Over the years, I have talked to hundreds of prospective students who have walked into the dojo and asked about Aikido. One quickly learns that anyone who walks in, has some level of interest. So these are not cold sales calls where you need fast paced, hard hitting, sales tactics. People simply have some specific questions that need answering before the conversation continues to more general topics.

Some people are concerned about the monetary cost. That is important, and money should be discussed. But they should be much more concerned about the time cost of the commitment.

My explanation usually goes like this…

The cost of committing

One class per week is not often enough, and few people can withstand training more than three. So let’s say you’d like to come to class twice per week.

How much time is that? For each class you need at least one hour of padding — pack your bag, drive to the dojo, change before/after class, drive home, unpack, etc.

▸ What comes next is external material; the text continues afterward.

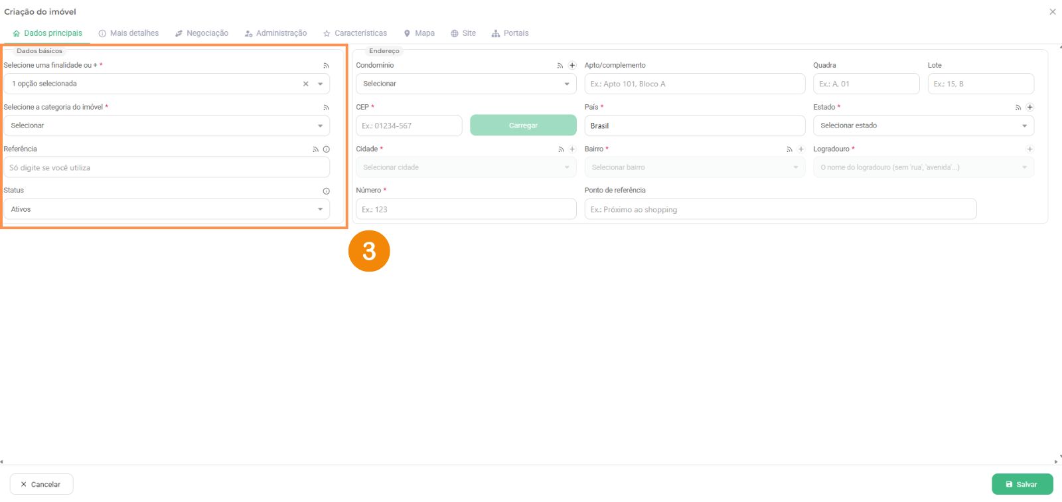The image size is (1062, 502).
Task: Click the info icon beside Referência
Action: click(x=326, y=149)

Then the actual class time is about 2 hours per class. So three hours per class, twice per week: We’re talking about, six hours every week.

Now think about your life, and tell me about the six hours every week when you are alone, doing absolutely nothing.

So the real question is: What are you willing to give up from your current life to create those six free hours?

There’s no going back

Once you realize that your time is the limiting resource in your life, you’ll look at everything differently.

How much time do you spend watching TV? Is that time entertainment, family bonding, or what? Do you value anything more than entertainment?

How much time do you spend commuting to work? You clearly value something more than your time. (2 hours a day? 14 hours a week? . . .) What is it that you value so highly you’re willing to commute? …is it your children’s school district? …the size of your paycheck? …your career path?

Do you mow your own lawn? Do you pay someone to mow your lawn? Might you spend time mowing your lawn if it was mentally relaxing? …or if you push-mowed (sans motor) your lawn, and it was a means of exercise?

Do you get enough sleep at night? If not, why not? …are you spending time in the evening/night doing — what? Why do you value that activity more than sleep?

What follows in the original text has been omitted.